Davao Oriental State University
- Other names: DOrSU, Tate
- Former names: Mati Community College; Davao Oriental State College of Science and Technology;
- Type: State University
- Established: December 13, 1989
- Academic affiliations: Philippine Association of State Universities and Colleges (PASUC), Mindanao Association of State Colleges and Universities Foundation, Inc. (MASCUF)
- President: Roy Ponce
- Students: 15,000 (first semester 2022-2023)
- Location: City of Mati, Philippines 6°55′54″N 126°15′17″E﻿ / ﻿6.93155°N 126.25467°E
- Campus: City of Mati (Main); San Isidro; Cateel; Banaybanay; ;
- Website: www.doscst.edu.ph
- Location in Mindanao Location in the Philippines

= Davao Oriental State University =

Public university in Davao Oriental, Philippines

Davao Oriental State University (DOrSU) is a state-funded research-based coeducational higher education institution in Mati, Davao Oriental, Philippines.

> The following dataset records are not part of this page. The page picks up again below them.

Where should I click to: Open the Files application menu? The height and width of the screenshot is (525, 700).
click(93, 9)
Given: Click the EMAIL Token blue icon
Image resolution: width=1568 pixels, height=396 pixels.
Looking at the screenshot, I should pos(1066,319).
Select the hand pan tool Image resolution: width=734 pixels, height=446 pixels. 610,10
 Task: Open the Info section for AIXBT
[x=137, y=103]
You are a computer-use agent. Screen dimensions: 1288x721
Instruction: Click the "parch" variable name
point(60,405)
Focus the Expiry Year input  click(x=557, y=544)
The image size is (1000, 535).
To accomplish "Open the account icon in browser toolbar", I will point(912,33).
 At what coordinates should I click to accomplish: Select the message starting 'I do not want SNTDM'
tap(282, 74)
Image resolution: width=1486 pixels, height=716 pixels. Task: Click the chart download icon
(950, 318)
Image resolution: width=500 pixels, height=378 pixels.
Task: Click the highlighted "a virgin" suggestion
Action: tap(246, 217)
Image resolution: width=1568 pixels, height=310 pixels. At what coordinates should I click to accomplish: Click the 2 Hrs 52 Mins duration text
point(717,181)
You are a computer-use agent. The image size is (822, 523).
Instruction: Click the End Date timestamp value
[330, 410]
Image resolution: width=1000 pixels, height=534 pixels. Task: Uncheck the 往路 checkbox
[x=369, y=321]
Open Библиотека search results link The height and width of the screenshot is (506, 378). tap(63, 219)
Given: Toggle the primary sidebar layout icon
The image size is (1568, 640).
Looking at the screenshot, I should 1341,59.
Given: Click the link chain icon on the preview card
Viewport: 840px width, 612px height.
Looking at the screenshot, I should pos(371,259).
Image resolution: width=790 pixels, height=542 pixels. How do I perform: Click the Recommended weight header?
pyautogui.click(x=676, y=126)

It was founded on December 13, 1989.

== History ==
===Mati Community College===
The Mati Community College was a local government-run community college established in 1972 that offered liberal arts and business-oriented programs. It was headed by Dr. Leopoldo Bravo of the Department of Education, Culture and Sports.

===Early years: 1989–1997===
On December 13, 1989, the Mati Community College (MCC) was converted into Davao Oriental State College of Science and Technology (DOSCST) by virtue of Republic Act 6807. The aforementioned law was authored by Thelma Z. Almario when she was the Representative of the 2nd district of Davao Oriental.

On May 20, 1990, Dr. Julieta I. Ortiz was appointed as founding president. The newly chartered college started operations in June 1990.

With its new mandate provided by its charter, curricular programs were reoriented towards science and technology. Classes were initially held in three buildings located at the old site at Barangay Sainz until the college moved to its present 10-hectare site, 5 km away from Mati, Davao Oriental proper in September 1991. Mindanao Agro-Pioneers Corporation owned by the heirs of the late Don Jose Corro Martinez Sr. donated this site, a flat land about 300 meters from the shores of Pujada Bay.

On the new site, the initial structures were built, a concrete road leading to the campus was constructed, electricity and communication lines were connected. Bright and promising professionals were recruited to man the faculty, new academic programs were crafted, and the arduous path towards instituting relevant research and extension programs was blazed. The difficult task of instituting an academic culture comparable to national standards also commenced.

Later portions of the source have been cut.